Listed entries Start Marker
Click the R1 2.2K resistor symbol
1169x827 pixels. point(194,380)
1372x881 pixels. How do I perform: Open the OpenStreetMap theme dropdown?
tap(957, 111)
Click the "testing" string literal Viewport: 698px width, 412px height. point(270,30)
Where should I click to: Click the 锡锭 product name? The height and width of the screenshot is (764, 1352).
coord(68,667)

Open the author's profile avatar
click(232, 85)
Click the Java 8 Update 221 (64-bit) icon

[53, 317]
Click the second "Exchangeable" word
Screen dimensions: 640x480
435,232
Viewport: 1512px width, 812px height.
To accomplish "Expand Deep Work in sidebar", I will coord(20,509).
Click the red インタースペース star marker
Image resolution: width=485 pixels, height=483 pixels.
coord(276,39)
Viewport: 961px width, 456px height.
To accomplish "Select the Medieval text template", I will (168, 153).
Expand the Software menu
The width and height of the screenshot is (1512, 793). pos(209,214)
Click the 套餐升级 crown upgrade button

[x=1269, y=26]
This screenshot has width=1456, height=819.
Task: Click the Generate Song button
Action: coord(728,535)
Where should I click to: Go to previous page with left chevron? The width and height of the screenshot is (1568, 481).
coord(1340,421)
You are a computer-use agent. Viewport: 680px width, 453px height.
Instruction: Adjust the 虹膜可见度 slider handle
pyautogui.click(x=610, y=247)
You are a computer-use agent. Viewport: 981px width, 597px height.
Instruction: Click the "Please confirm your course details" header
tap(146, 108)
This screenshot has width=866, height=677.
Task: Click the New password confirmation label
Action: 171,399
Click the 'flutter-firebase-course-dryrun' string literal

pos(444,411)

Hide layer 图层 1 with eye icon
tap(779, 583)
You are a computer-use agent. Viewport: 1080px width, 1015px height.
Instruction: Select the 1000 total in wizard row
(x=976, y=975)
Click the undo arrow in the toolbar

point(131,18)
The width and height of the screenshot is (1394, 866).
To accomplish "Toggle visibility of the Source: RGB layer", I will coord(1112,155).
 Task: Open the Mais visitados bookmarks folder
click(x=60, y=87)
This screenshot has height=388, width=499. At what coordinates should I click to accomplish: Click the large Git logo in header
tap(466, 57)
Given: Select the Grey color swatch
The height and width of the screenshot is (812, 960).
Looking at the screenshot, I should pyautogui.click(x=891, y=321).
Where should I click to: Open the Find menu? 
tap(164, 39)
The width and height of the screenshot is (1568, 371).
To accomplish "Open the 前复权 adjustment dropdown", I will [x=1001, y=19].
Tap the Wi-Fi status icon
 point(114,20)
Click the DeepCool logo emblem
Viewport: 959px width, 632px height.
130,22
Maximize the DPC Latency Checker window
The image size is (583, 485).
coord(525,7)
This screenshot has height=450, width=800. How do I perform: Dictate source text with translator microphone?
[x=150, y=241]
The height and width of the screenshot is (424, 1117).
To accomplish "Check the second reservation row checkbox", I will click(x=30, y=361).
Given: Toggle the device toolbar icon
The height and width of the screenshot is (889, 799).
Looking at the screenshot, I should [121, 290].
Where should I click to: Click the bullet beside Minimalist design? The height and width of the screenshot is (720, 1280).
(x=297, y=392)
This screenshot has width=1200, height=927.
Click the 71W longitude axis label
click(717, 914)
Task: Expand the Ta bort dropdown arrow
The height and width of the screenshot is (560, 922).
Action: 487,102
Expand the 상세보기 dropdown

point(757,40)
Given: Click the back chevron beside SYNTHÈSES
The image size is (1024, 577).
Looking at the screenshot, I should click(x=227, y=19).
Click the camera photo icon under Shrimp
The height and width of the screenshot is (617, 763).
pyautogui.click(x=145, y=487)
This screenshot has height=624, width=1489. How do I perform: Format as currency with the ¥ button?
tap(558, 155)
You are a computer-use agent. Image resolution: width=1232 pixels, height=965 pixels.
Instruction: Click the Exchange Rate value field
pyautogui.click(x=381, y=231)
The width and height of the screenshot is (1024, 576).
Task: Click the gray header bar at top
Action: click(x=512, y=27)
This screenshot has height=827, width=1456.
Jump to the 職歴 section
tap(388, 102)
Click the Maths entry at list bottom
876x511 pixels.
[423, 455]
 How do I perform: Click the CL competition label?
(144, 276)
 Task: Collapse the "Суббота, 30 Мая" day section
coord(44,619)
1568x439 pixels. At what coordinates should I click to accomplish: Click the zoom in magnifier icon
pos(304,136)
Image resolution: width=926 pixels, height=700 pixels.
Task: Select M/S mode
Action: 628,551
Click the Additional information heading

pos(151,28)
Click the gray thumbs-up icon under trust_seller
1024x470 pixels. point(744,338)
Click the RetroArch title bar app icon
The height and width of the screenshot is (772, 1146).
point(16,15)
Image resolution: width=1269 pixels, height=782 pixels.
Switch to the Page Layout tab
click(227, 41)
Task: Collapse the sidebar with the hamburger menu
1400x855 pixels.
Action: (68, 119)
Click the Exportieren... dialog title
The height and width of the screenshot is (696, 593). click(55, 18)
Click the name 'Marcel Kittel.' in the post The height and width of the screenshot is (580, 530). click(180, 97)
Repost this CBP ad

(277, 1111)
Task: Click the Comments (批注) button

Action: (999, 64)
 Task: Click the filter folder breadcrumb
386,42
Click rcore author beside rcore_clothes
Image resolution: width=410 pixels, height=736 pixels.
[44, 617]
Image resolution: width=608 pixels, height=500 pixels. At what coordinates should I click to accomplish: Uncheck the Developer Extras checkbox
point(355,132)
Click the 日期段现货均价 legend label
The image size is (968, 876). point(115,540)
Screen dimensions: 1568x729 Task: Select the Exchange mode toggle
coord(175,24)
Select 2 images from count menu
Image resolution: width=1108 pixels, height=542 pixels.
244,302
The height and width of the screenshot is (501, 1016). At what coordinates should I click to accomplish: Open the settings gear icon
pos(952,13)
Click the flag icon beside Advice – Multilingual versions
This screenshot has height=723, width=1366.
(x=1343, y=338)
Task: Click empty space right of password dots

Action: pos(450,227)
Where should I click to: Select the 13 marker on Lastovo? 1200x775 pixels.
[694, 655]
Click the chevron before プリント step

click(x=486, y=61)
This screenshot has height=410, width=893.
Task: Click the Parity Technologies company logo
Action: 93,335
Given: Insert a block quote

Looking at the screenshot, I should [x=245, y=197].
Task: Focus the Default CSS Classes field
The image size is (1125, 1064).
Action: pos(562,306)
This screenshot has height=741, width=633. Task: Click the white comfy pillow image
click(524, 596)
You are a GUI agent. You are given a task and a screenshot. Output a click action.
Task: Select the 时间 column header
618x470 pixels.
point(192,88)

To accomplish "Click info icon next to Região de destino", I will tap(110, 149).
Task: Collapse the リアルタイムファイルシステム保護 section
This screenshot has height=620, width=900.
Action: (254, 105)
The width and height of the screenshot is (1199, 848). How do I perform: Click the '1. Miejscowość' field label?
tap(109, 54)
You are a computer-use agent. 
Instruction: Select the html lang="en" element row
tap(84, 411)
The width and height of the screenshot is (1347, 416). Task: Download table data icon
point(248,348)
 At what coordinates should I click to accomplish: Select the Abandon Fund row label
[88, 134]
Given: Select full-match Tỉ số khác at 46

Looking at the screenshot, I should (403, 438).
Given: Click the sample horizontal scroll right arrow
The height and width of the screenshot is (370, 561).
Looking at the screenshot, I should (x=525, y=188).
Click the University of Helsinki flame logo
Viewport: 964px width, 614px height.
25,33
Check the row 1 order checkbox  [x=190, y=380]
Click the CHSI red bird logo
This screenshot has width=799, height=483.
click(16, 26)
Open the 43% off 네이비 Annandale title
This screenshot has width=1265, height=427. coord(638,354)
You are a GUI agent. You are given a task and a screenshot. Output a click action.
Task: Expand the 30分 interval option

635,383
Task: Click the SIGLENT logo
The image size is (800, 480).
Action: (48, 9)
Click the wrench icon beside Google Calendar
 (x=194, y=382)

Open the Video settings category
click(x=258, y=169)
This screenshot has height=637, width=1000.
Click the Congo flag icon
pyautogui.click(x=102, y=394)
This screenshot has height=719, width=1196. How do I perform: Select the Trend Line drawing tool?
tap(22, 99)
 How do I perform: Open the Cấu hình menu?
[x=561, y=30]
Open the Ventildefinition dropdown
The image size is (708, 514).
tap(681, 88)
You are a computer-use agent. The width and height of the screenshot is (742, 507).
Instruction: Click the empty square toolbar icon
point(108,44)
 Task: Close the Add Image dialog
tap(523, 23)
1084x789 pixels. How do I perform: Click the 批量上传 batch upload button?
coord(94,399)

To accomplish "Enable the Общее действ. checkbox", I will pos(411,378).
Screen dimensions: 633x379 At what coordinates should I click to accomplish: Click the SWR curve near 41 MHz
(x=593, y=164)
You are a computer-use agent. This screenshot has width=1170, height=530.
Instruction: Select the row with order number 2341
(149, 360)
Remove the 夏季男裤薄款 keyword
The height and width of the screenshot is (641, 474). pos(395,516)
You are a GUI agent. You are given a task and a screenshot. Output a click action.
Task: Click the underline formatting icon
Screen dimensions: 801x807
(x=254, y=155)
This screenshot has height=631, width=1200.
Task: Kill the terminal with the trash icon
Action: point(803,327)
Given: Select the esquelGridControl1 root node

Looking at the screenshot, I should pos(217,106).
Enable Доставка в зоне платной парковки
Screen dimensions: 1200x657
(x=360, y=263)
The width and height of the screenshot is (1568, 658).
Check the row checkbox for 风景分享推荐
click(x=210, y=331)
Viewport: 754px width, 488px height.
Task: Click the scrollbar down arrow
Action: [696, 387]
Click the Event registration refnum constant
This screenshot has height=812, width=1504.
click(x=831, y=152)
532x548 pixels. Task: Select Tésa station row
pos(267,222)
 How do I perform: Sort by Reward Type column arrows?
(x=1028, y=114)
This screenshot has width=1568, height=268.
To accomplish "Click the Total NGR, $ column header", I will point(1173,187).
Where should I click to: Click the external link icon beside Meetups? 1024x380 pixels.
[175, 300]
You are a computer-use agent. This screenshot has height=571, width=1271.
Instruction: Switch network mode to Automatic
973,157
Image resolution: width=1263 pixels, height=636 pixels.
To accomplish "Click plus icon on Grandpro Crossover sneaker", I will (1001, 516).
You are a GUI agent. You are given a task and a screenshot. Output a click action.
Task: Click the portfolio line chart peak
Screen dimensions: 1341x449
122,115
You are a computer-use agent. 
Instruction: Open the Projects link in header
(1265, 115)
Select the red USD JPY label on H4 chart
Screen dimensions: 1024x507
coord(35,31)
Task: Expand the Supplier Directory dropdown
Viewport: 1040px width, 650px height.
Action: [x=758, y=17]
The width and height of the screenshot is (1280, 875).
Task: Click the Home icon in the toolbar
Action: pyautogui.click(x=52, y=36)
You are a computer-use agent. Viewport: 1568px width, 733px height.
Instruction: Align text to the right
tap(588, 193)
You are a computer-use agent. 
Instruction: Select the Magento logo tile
Listed entries End Marker
* Problem to work on *
Only the lines that contain the string "computer" should be copied from the entries above.

* Completed task *
You are a computer-use agent. Viewport: 680px width, 453px height.
You are a computer-use agent. Viewport: 981px width, 597px height.
You are a computer-use agent. Viewport: 1080px width, 1015px height.
You are a computer-use agent. Image resolution: width=1232 pixels, height=965 pixels.
You are a computer-use agent. 
You are a computer-use agent. The width and height of the screenshot is (742, 507).
You are a computer-use agent. This screenshot has width=1170, height=530.
You are a computer-use agent. This screenshot has height=571, width=1271.
You are a computer-use agent. 
You are a computer-use agent. Viewport: 1568px width, 733px height.
You are a computer-use agent. 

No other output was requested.